_TASKS FOR THIS EXERCISE_:
• A. Edit the post on toy compression algorithms by rewriting everything from "i don't think" down to "rather long codewords.", with "slow" changed to "sluggish".
• B. Please continue the post on toy compression algorithms from the point where it stops.

_SOURCE EXTRACT_:
§ §
[Haskell-cafe] Toy compression algorithms [was: A very edgy language]

Mon Jul 9 03:30:34 EDT 2007

Hello Andrew,

Sunday, July 8, 2007, 7:07:59 PM, you wrote:

> Actually, LZW works surprisingly well for such a trivial little
> algorithm... When you compare it to the complexity of an arithmetic 
> coder driven by a high-order adaptive PPM model (theoretically the best
> general-purpose algorithm that exists), it's amazing that anything so 
> simple as LZW should work at all!

i don't think that ppm is so complex - it's just probability of
symbol in some context. it's just too slow in naive implementation

>> there is no much meaning to use huffman with lzw because many words
>> will have only one or two occurrences

> (The downside of course is that now we need a Huffman table in the 
> output - and any rare symbols might end up with rather long codewords.
> But remember: Huffman *guarantees* 0% compression or higher on the 
> payload itself. A Huffman-compressed payload can *never* be bigger, only
> smaller or same size. So long as you can encode the Huffman table 
> efficiently, you should be fine...)
§ §
(Stored data)

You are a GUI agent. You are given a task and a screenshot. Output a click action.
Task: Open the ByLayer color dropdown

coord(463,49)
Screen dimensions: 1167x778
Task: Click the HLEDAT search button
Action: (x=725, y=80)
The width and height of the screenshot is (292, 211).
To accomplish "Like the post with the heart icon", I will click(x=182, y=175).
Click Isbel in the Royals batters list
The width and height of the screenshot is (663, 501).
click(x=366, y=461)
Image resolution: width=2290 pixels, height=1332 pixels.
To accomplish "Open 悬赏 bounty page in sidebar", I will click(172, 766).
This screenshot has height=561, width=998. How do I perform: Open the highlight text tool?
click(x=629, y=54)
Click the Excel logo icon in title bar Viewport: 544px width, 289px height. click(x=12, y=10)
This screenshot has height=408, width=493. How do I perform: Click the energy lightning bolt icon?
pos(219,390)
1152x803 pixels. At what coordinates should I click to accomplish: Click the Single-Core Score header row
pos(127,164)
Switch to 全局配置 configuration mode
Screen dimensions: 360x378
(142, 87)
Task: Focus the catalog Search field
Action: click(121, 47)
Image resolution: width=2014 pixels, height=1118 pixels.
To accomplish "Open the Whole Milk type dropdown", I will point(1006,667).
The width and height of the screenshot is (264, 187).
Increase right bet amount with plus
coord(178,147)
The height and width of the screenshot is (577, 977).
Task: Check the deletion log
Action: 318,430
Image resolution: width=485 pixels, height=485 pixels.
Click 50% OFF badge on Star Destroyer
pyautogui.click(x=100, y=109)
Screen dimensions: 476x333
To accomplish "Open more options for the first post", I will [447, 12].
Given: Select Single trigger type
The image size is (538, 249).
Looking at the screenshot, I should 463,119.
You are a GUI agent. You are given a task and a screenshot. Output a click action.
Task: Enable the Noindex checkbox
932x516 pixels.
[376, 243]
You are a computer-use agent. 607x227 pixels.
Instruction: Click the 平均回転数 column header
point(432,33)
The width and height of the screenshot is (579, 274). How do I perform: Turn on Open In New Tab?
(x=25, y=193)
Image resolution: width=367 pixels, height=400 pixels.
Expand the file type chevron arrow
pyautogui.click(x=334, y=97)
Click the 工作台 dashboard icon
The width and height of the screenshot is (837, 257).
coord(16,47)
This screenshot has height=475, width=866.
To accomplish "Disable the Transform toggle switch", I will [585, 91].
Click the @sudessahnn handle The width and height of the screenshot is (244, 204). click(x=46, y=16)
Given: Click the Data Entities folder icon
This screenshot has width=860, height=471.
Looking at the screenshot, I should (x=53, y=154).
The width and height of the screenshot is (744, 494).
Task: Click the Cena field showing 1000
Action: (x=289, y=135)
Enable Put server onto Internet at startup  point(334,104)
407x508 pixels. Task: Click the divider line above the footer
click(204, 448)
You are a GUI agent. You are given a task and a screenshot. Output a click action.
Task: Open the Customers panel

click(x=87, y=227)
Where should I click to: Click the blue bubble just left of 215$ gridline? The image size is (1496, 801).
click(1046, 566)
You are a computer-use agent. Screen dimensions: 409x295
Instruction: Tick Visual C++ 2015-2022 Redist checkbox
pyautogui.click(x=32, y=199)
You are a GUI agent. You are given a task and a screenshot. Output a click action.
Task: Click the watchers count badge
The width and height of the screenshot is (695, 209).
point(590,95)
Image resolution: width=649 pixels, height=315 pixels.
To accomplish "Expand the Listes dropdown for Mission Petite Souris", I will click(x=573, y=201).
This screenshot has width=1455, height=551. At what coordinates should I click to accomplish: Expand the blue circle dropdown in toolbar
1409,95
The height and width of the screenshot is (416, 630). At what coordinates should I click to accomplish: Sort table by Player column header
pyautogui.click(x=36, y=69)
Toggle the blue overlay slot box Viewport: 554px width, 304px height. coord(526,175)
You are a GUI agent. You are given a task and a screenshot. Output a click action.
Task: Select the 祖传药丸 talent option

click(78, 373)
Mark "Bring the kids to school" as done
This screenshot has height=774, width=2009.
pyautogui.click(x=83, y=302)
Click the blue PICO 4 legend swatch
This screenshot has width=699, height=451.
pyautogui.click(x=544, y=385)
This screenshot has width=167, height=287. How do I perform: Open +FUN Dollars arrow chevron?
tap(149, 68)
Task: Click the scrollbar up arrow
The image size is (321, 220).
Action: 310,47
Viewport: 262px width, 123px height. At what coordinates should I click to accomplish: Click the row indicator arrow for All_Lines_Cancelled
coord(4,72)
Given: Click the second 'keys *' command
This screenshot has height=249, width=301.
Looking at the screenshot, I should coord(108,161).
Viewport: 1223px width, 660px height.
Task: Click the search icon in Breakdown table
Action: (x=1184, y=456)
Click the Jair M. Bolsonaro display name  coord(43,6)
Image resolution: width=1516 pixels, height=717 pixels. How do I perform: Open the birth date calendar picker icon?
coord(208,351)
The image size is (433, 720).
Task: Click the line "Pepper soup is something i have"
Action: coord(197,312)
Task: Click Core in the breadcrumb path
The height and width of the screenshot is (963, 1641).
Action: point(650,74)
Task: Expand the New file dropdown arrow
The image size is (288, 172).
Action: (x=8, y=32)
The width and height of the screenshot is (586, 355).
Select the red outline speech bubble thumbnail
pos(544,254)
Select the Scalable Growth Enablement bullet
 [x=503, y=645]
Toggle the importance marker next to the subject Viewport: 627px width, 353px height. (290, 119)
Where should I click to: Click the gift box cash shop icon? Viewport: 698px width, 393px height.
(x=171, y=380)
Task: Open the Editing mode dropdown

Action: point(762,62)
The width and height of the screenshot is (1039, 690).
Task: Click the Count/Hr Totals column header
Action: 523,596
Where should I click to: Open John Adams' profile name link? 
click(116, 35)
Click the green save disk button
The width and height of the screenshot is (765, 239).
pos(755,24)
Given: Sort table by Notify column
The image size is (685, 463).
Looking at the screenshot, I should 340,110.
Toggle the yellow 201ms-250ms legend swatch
§ §
_RESPONSES BY TASK_:
• A.
i don't think that ppm is so complex - it's just probability of
symbol in some context. it's just too sluggish in naive implementation

>> there is no much meaning to use huffman with lzw because many words
>> will have only one or two occurrences

> (The downside of course is that now we need a Huffman table in the 
> output - and any rare symbols might end up with rather long codewords.

• B.
the devil in details. just imagine size of huffman table with 64k
entries :)  huffman encoding is inappropriate for lzw output simply
because most words will have only a few occurrences and economy on
their optimal encoding doesn't justify price of their entries in the table

> .ru = Russia?

of course

>>> (Realistically though. My program takes a [Word8] and turns it into a
>>> [Bool] before running a parser over it. The GHC optimiser doesn't really
>>> stand a hope in hell of optimising that into a program that reads a 
>>> machine word into a CPU register and starts playing with bit flips on it...)
>>
>> as time goes, those terrible compilers becomes smarter and smarter :)
>>   

> Oh hey, I think GHC is already pretty smart. But no optimiser can ever
> hope to cover *every* possible case. And transforming [Bool] -> [Bool]
> into UArray Word8 ->> UArray Word8 just seems a liiiiittle bit
> optimistic, methinks. ;-)

15 years ago i've written very smart asm program (btw, it was ARJ
unpacker) with handmade function inlining, loop unrolling, register
allocation, cpu recognition and so on. now, most of these tricks are
standard for C compilers. times changes and now it's hard to imagine which
optimizations will be available 10 years later

> The way I heard it is that it *does* native code generation, but it's
> "not as good" as the via-C version. (Can't imagine why... You would have
> thought directly implementing functional primitives would be much easier
> than trying to mangle them to fit C's multitude of limitations. Still,
> what do I know?)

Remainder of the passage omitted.